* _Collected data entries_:
== Segment start ==

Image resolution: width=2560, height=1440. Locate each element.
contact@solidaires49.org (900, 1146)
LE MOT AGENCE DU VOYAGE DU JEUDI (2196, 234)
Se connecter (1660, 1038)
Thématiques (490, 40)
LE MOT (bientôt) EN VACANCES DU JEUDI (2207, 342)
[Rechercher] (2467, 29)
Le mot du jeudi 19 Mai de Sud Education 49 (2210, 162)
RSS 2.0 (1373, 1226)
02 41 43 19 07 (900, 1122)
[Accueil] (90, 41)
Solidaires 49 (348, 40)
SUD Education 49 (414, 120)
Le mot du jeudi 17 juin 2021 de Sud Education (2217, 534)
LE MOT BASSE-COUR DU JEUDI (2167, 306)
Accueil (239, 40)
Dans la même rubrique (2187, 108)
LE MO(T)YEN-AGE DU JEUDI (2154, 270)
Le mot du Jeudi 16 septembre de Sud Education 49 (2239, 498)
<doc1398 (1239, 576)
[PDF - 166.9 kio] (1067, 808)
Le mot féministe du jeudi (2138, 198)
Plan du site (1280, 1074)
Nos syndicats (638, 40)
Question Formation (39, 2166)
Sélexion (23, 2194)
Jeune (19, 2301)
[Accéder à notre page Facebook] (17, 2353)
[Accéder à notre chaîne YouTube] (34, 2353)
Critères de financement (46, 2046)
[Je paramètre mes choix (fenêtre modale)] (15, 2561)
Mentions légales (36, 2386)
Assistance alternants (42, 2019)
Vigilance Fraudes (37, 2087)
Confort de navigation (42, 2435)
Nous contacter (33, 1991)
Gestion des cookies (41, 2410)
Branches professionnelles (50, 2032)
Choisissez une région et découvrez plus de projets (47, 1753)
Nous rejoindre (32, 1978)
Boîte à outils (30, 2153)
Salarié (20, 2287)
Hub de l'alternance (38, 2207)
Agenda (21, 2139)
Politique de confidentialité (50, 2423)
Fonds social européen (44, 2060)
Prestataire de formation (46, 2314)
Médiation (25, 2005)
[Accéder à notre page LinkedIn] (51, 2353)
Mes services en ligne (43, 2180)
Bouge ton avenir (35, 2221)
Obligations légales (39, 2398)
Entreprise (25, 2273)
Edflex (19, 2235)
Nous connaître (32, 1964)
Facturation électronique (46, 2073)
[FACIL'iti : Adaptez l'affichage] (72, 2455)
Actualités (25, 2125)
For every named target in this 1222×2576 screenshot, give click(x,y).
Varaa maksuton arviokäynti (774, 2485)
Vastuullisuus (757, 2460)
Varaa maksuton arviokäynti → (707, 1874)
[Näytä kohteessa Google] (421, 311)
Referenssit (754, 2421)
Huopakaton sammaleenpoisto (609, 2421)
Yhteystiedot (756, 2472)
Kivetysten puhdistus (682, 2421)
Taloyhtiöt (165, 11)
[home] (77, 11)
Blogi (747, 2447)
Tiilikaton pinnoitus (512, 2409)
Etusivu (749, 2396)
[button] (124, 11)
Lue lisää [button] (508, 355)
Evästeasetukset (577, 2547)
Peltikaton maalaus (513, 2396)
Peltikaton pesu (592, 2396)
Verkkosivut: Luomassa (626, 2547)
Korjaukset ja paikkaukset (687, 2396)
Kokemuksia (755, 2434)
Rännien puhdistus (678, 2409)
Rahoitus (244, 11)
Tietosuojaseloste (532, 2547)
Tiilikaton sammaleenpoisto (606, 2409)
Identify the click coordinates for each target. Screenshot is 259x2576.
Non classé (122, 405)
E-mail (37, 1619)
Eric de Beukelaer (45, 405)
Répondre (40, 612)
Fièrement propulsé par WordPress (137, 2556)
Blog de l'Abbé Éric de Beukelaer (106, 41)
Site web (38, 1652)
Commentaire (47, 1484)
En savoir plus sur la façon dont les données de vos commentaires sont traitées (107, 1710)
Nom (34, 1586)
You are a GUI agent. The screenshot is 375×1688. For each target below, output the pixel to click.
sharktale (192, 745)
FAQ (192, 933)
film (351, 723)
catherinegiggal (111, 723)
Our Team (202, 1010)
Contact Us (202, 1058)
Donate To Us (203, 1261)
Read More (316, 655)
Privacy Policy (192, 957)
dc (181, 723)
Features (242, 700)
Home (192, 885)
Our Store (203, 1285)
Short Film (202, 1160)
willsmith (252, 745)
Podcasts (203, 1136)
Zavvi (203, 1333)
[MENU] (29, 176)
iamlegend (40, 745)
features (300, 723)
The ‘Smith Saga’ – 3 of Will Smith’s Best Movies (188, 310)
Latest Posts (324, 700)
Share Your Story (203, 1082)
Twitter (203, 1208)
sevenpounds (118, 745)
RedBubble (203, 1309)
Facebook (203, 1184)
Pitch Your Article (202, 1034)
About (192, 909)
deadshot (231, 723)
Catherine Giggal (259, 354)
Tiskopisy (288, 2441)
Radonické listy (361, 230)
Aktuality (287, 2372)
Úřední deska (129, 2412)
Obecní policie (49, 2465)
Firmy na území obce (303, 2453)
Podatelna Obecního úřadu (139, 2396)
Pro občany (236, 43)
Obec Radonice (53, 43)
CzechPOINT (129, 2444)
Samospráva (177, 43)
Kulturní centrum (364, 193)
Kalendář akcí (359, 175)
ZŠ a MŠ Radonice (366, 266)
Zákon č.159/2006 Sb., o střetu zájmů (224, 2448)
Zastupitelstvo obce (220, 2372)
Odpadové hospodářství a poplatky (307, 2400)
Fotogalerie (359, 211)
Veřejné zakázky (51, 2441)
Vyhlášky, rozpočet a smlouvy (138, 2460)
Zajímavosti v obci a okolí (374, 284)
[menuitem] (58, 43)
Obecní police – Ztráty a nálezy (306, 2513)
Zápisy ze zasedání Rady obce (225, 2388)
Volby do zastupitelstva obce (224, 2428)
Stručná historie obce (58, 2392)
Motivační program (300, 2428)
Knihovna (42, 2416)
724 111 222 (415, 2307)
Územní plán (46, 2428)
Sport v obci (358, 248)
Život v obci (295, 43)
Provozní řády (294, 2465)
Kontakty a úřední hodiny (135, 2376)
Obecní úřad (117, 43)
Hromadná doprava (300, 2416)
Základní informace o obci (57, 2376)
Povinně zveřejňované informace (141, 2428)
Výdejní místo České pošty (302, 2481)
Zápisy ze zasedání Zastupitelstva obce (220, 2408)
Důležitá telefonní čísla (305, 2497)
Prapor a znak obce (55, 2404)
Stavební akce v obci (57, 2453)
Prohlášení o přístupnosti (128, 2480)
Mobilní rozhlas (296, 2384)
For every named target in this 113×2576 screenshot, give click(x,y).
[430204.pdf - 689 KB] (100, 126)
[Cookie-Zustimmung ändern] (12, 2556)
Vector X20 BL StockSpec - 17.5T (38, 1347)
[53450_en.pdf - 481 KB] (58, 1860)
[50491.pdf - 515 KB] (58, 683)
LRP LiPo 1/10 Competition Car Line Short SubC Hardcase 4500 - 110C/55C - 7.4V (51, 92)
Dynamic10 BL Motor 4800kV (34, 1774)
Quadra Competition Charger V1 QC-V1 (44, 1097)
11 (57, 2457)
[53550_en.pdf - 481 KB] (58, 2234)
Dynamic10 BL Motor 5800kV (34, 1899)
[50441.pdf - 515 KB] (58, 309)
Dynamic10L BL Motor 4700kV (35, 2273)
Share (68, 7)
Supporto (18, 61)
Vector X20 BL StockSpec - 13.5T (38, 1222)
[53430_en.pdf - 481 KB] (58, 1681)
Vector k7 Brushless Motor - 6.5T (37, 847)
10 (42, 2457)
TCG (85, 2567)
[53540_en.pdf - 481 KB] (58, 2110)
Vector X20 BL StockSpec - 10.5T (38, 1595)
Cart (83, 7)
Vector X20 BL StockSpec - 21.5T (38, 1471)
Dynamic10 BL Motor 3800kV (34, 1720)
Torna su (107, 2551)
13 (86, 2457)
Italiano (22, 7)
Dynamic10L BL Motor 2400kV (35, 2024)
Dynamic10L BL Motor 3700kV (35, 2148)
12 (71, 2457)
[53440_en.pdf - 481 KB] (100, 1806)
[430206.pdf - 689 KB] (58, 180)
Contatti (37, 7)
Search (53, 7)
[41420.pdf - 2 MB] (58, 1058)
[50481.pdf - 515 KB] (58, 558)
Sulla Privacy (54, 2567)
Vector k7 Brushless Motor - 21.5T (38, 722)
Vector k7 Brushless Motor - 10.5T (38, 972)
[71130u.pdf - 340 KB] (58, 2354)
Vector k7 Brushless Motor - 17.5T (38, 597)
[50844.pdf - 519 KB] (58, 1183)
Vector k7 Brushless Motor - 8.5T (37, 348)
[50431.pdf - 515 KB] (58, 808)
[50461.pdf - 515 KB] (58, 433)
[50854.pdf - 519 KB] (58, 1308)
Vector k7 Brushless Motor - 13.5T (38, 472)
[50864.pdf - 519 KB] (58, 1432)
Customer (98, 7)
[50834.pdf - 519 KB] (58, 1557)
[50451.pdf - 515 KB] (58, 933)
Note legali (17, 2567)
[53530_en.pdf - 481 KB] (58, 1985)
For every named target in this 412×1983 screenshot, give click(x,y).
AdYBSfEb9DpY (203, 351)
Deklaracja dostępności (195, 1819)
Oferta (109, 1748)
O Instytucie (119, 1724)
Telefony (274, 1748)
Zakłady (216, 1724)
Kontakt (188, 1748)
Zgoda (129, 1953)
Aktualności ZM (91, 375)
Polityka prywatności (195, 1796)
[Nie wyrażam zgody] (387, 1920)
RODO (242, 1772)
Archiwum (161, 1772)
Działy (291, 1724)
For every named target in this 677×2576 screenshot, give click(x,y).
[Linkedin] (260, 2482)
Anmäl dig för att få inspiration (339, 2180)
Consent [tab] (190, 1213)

== Segment end ==

Give the exact lines, and only those, from the line containing "Obecní policie (49, 2465)" through the line containing "Cart (83, 7)" in the entries above.

* _Reply to the exercise_:
Obecní policie (49, 2465)
Firmy na území obce (303, 2453)
Podatelna Obecního úřadu (139, 2396)
Pro občany (236, 43)
Obec Radonice (53, 43)
CzechPOINT (129, 2444)
Samospráva (177, 43)
Kulturní centrum (364, 193)
Kalendář akcí (359, 175)
ZŠ a MŠ Radonice (366, 266)
Zákon č.159/2006 Sb., o střetu zájmů (224, 2448)
Zastupitelstvo obce (220, 2372)
Odpadové hospodářství a poplatky (307, 2400)
Fotogalerie (359, 211)
Veřejné zakázky (51, 2441)
Vyhlášky, rozpočet a smlouvy (138, 2460)
Zajímavosti v obci a okolí (374, 284)
[menuitem] (58, 43)
Obecní police – Ztráty a nálezy (306, 2513)
Zápisy ze zasedání Rady obce (225, 2388)
Volby do zastupitelstva obce (224, 2428)
Stručná historie obce (58, 2392)
Motivační program (300, 2428)
Knihovna (42, 2416)
724 111 222 (415, 2307)
Územní plán (46, 2428)
Sport v obci (358, 248)
Život v obci (295, 43)
Provozní řády (294, 2465)
Kontakty a úřední hodiny (135, 2376)
Obecní úřad (117, 43)
Hromadná doprava (300, 2416)
Základní informace o obci (57, 2376)
Povinně zveřejňované informace (141, 2428)
Výdejní místo České pošty (302, 2481)
Zápisy ze zasedání Zastupitelstva obce (220, 2408)
Důležitá telefonní čísla (305, 2497)
Prapor a znak obce (55, 2404)
Stavební akce v obci (57, 2453)
Prohlášení o přístupnosti (128, 2480)
Mobilní rozhlas (296, 2384)
For every named target in this 113×2576 screenshot, give click(x,y).
[430204.pdf - 689 KB] (100, 126)
[Cookie-Zustimmung ändern] (12, 2556)
Vector X20 BL StockSpec - 17.5T (38, 1347)
[53450_en.pdf - 481 KB] (58, 1860)
[50491.pdf - 515 KB] (58, 683)
LRP LiPo 1/10 Competition Car Line Short SubC Hardcase 4500 - 110C/55C - 7.4V (51, 92)
Dynamic10 BL Motor 4800kV (34, 1774)
Quadra Competition Charger V1 QC-V1 (44, 1097)
11 (57, 2457)
[53550_en.pdf - 481 KB] (58, 2234)
Dynamic10 BL Motor 5800kV (34, 1899)
[50441.pdf - 515 KB] (58, 309)
Dynamic10L BL Motor 4700kV (35, 2273)
Share (68, 7)
Supporto (18, 61)
Vector X20 BL StockSpec - 13.5T (38, 1222)
[53430_en.pdf - 481 KB] (58, 1681)
Vector k7 Brushless Motor - 6.5T (37, 847)
10 (42, 2457)
TCG (85, 2567)
[53540_en.pdf - 481 KB] (58, 2110)
Vector X20 BL StockSpec - 10.5T (38, 1595)
Cart (83, 7)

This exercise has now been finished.